Support for Amazon Inspector Classic will also be dropped by the company after 20 May 2026, as it encourages customers to move to the newer version of the vulnerability management service, bringing the original service to a close ten years after it first launched.

Meanwhile, AWS also revealed Amazon Timestream for LiveAnalytics would be closed to new customers from 20 June 2025 and encouraged users to migrate to Timestream for InfluxDB, indicating its end may be nigh though it pledged to continue investing in its security and availability.

See also: AWS Transform: AI go "brrrrrr" to help ditch VMware! Ditch .NET apps! Ditch mainframes!
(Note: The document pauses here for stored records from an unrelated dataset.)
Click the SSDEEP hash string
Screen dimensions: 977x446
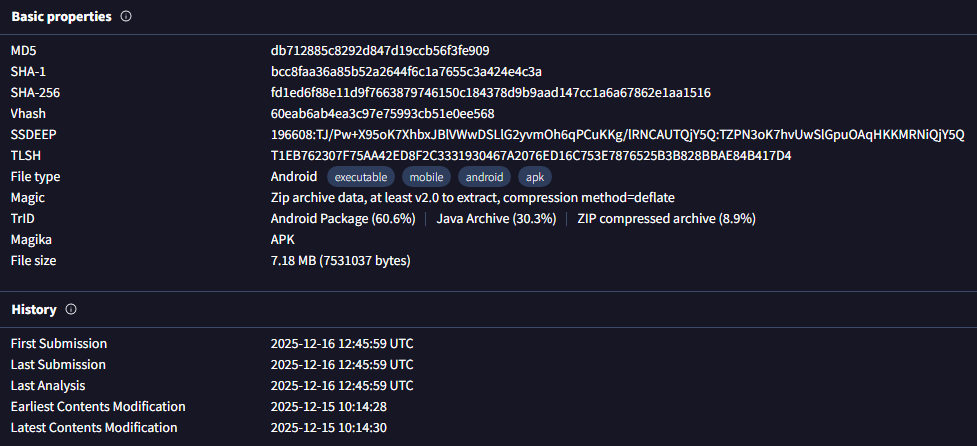point(617,135)
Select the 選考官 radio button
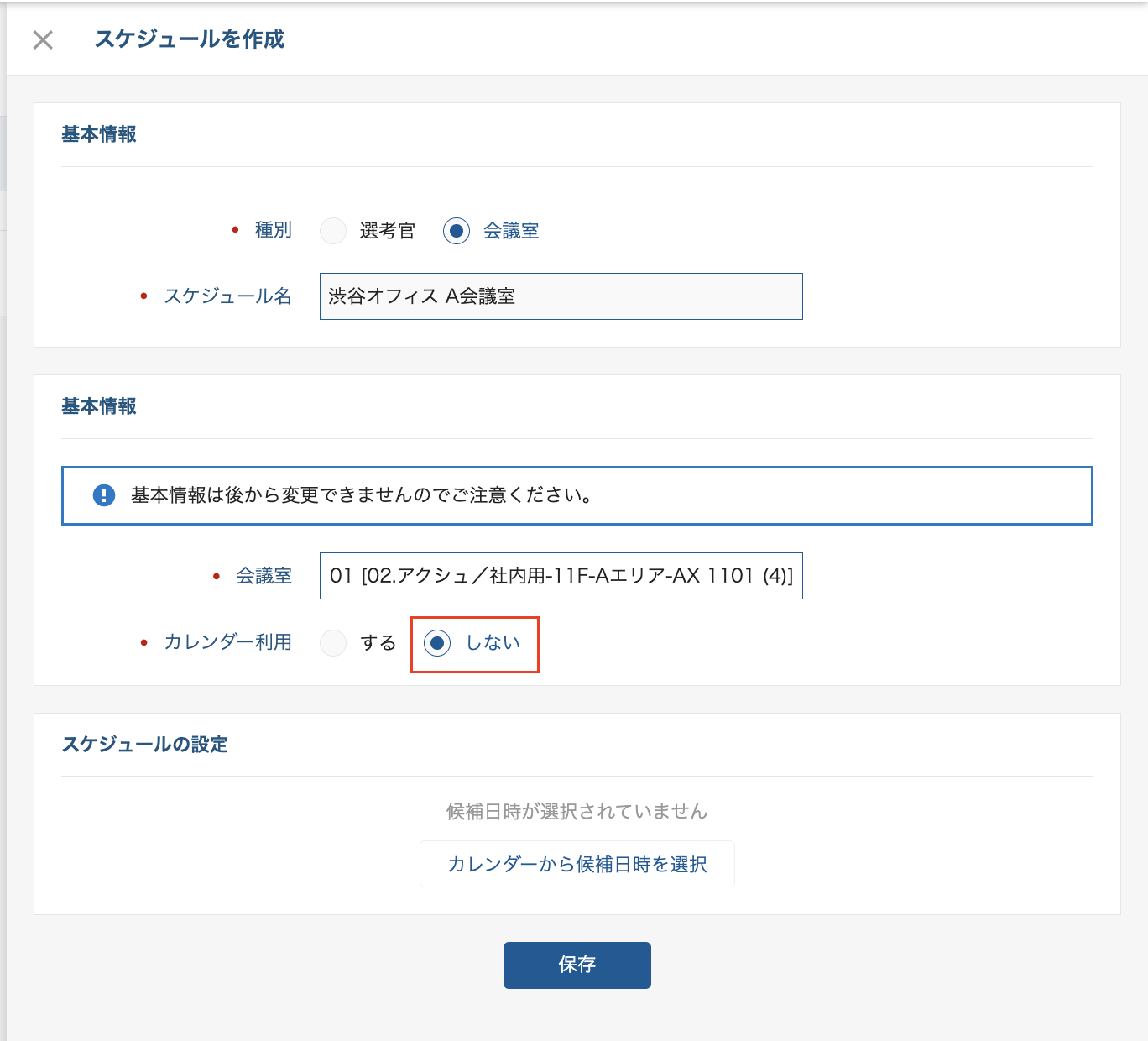The width and height of the screenshot is (1148, 1041). [x=333, y=231]
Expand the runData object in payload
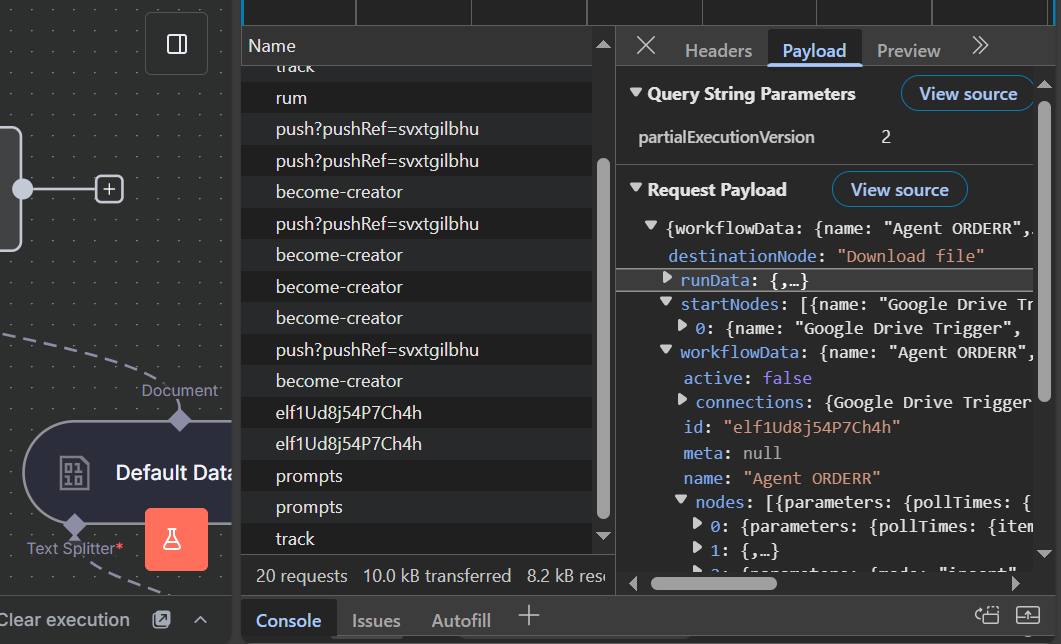Image resolution: width=1061 pixels, height=644 pixels. 668,279
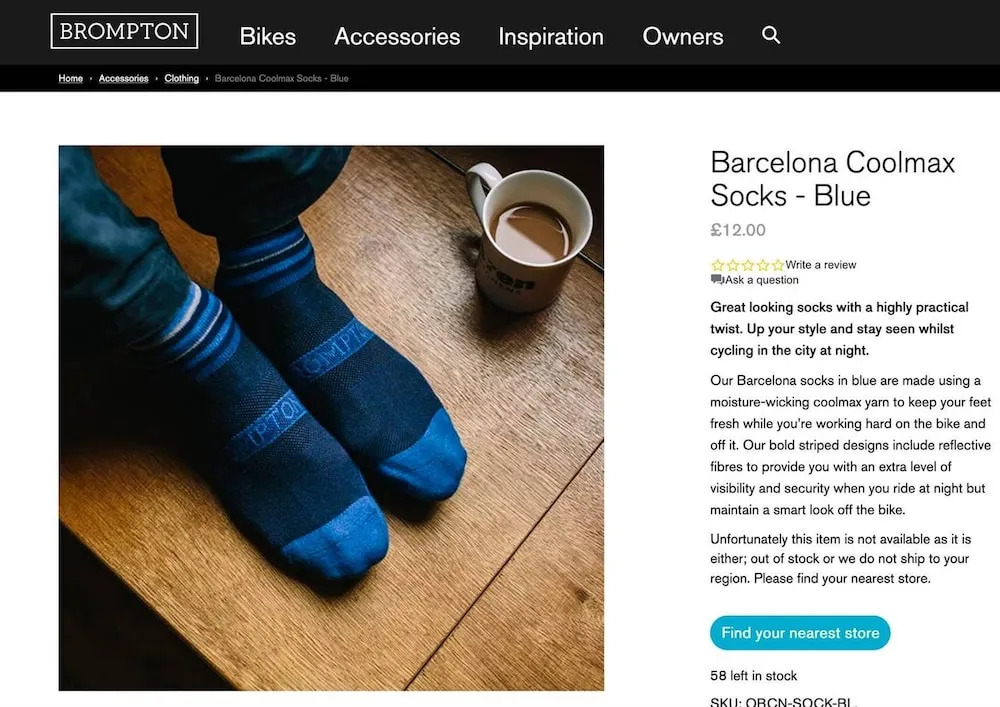The height and width of the screenshot is (707, 1000).
Task: Click the Barcelona Coolmax Socks title
Action: (x=832, y=178)
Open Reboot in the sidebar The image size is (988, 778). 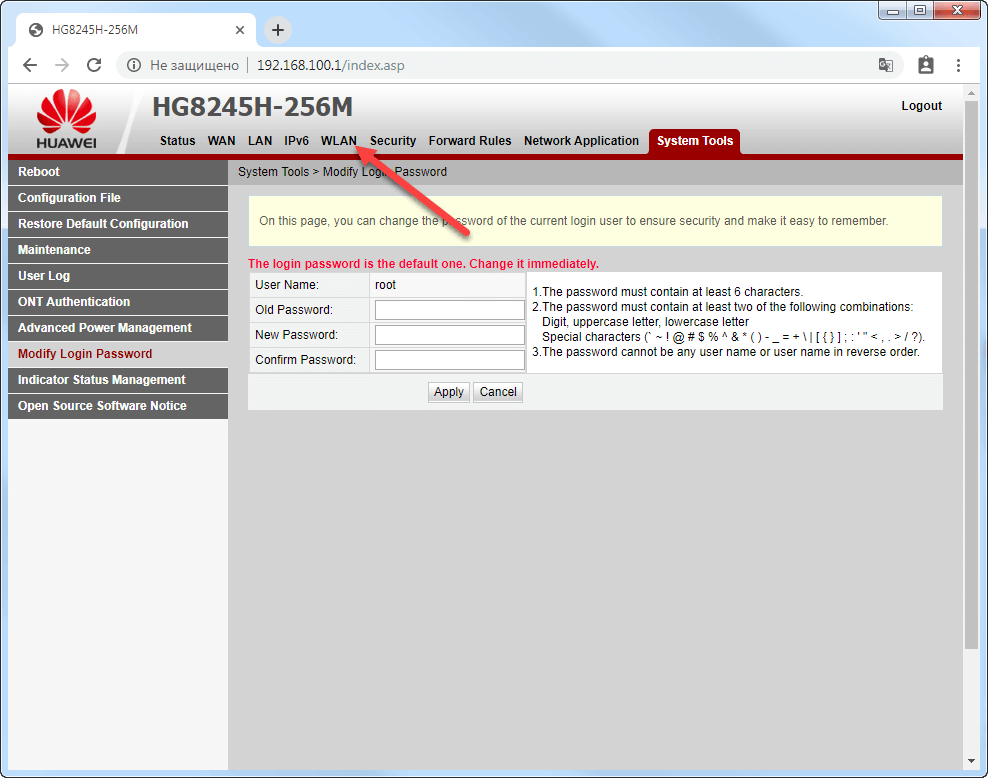tap(39, 172)
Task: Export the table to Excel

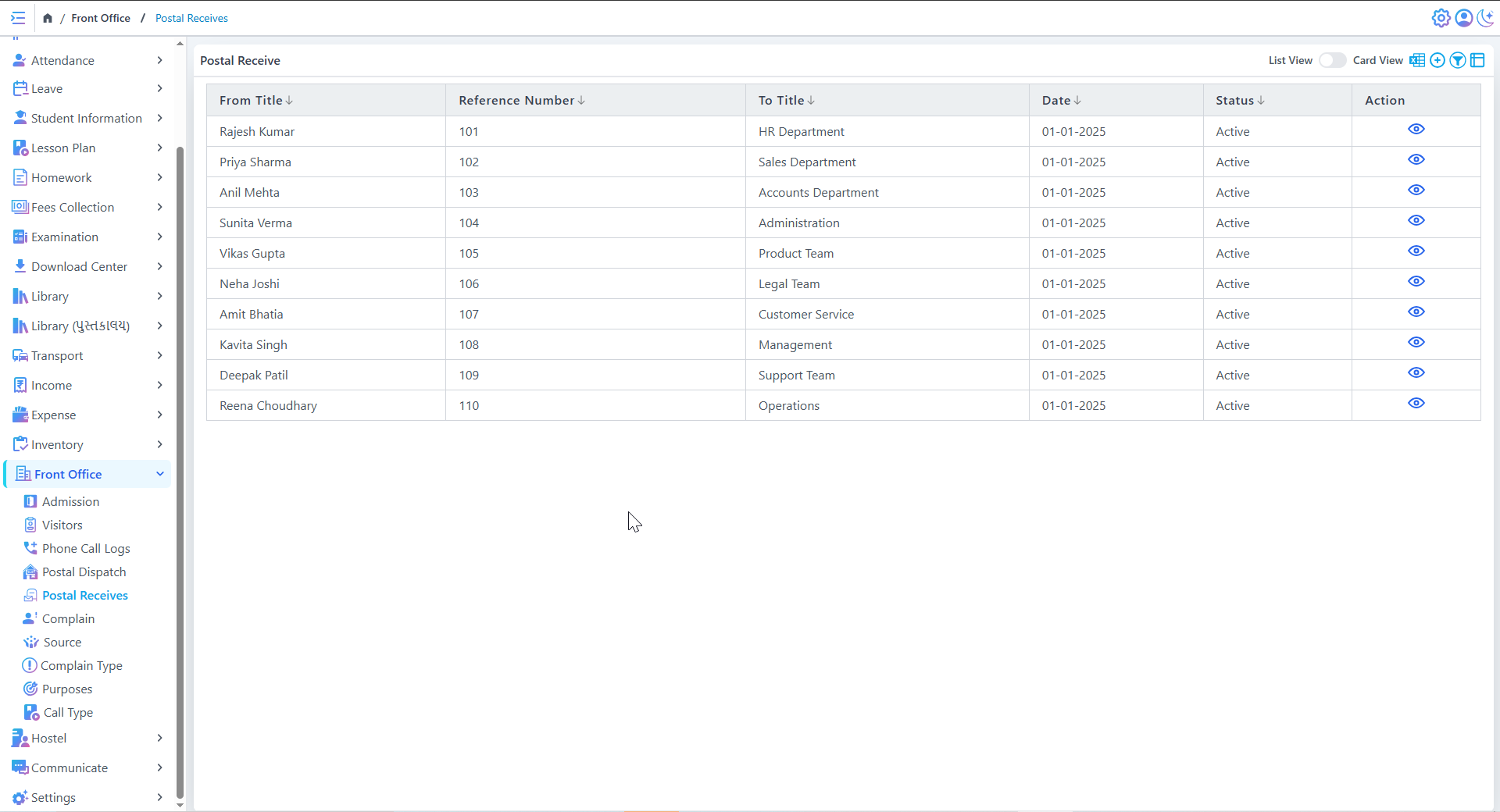Action: (1416, 60)
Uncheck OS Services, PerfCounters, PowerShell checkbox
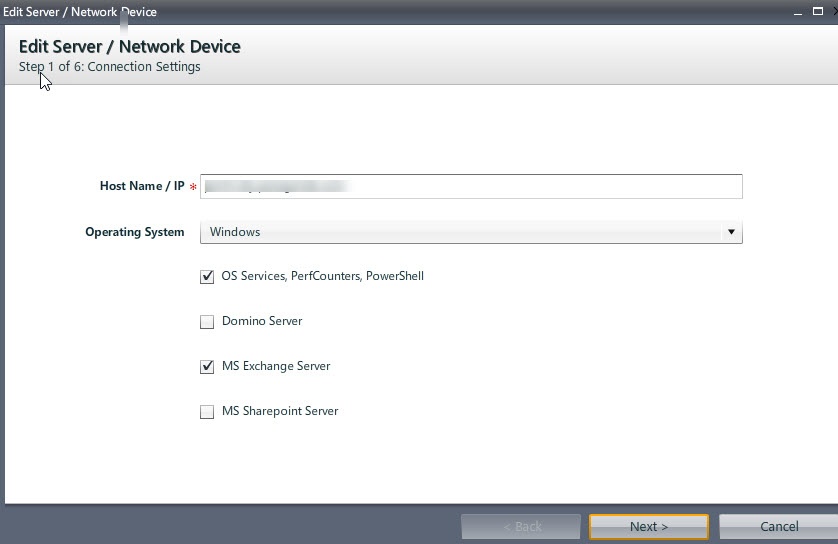This screenshot has width=838, height=544. point(207,277)
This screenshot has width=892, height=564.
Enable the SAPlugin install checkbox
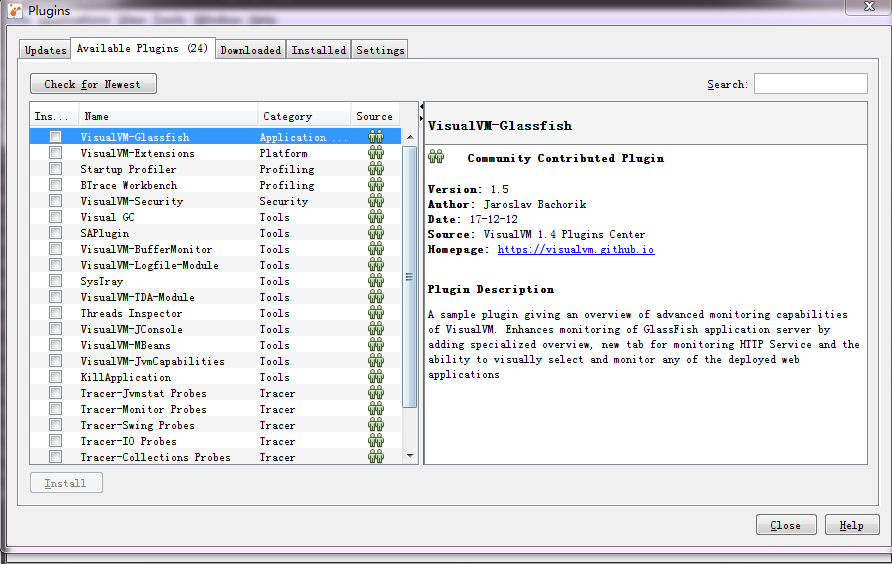(x=56, y=233)
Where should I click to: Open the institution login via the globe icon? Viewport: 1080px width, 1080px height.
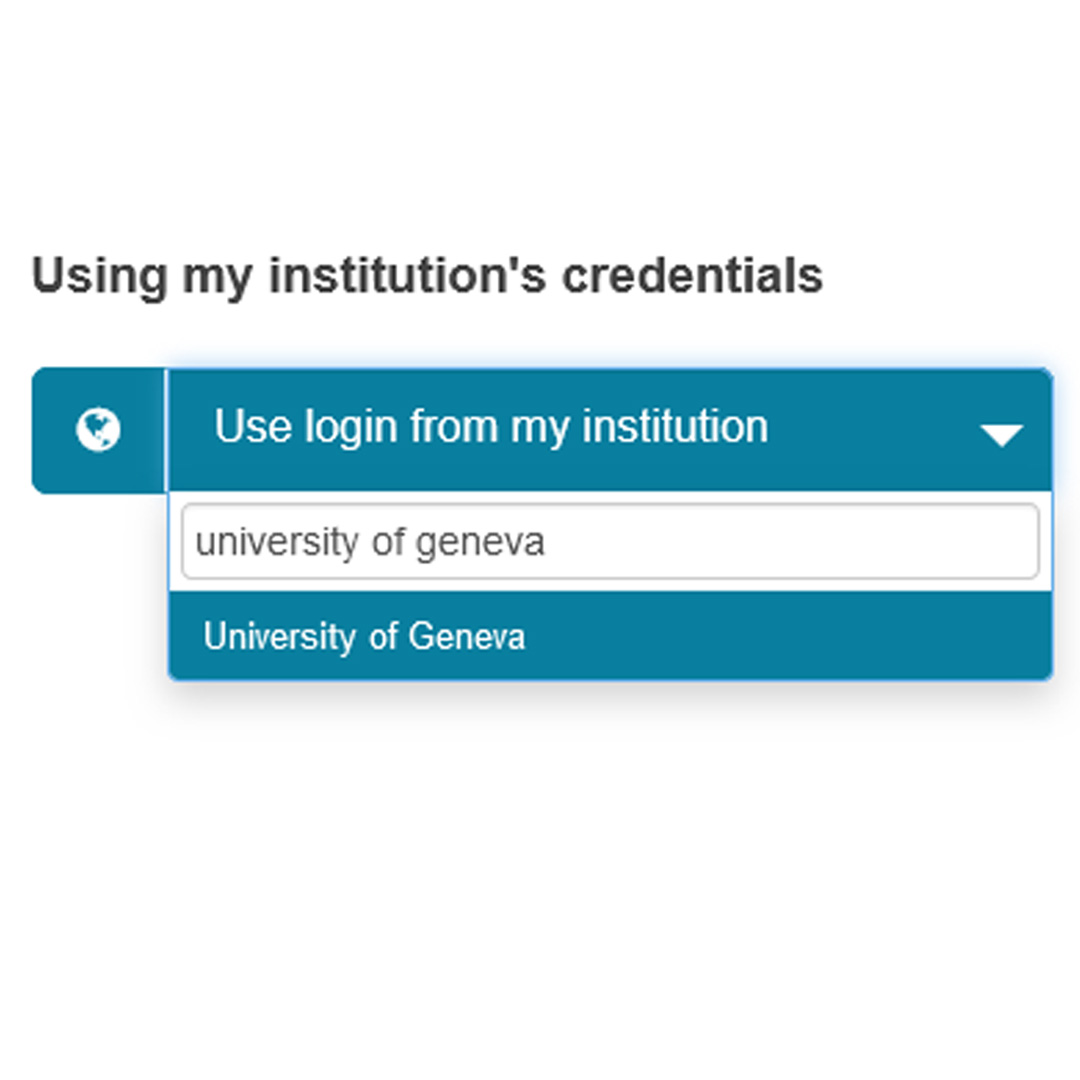pos(98,430)
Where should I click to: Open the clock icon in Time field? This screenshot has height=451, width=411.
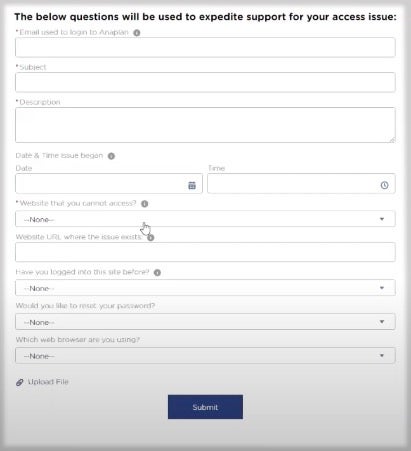coord(384,185)
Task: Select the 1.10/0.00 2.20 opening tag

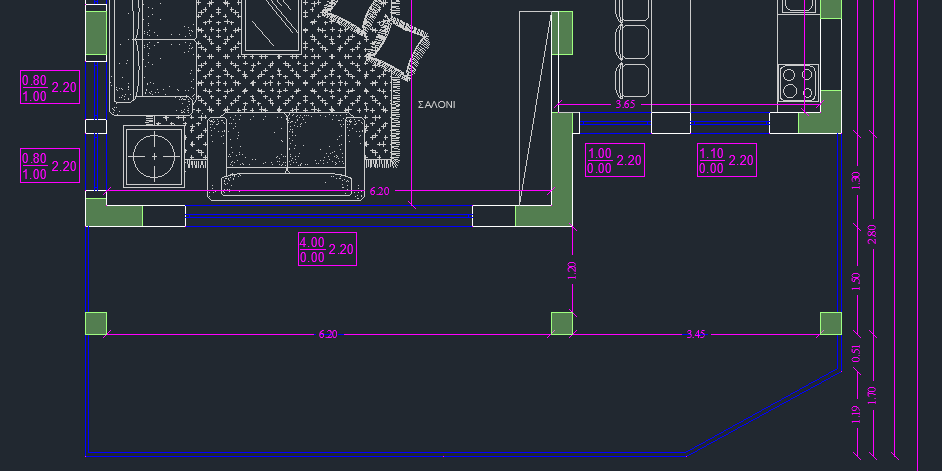Action: pyautogui.click(x=726, y=160)
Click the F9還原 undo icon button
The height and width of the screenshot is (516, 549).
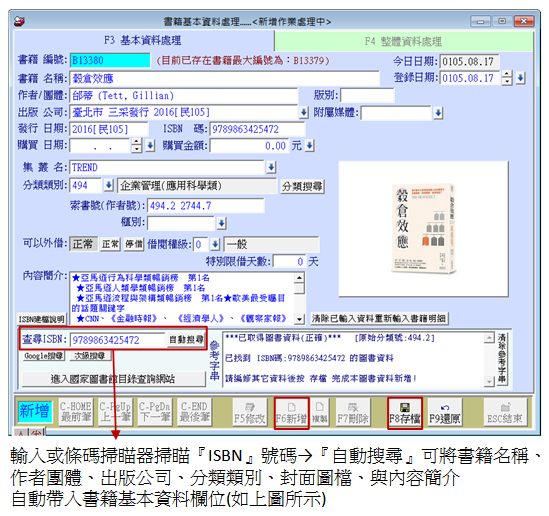[445, 413]
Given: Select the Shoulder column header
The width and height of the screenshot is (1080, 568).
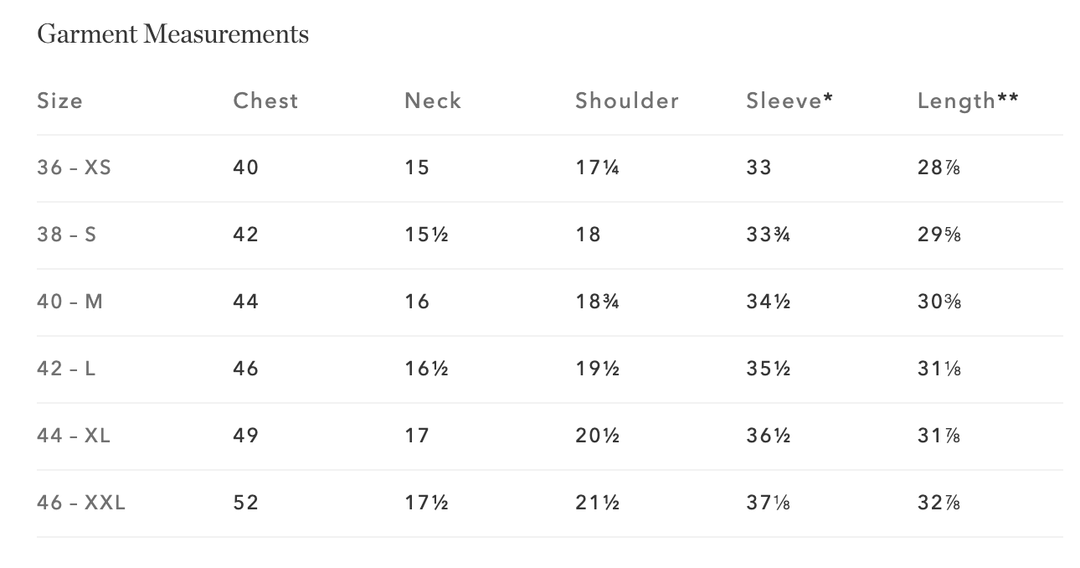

The new Product Lifecycle page brings together announcements and migration advice to address what was previously a complicated and confusing process that saw service cancellation announcements drip fed across multiple blogs.

The process received much criticism from developers for making it harder for users to keep track and get ahead of necessary transitions, particularly as deprecations appeared to increase under AWS CEO Matt Garman. As The Stack reported last year, a decentralised dripfeed of deprecations that were not necessarily publicly announced had been dubbed "chaos and a bad look for AWS."

AWS commentator Corey Quinn, aka Quinnypig, praised the “great change” and said: “When you’re constantly killing services, you make customers nervous that the things they rely upon are potentially next. … When you instead batch them up and provide clear rationales and transition plans, it builds confidence.”

While the page currently details the ten newly announced service changes, and lists AWS Private 5G and DataSync Discovery as no longer accessible, it is yet to add previously announced deprecations but told The Stack it was considering doing so.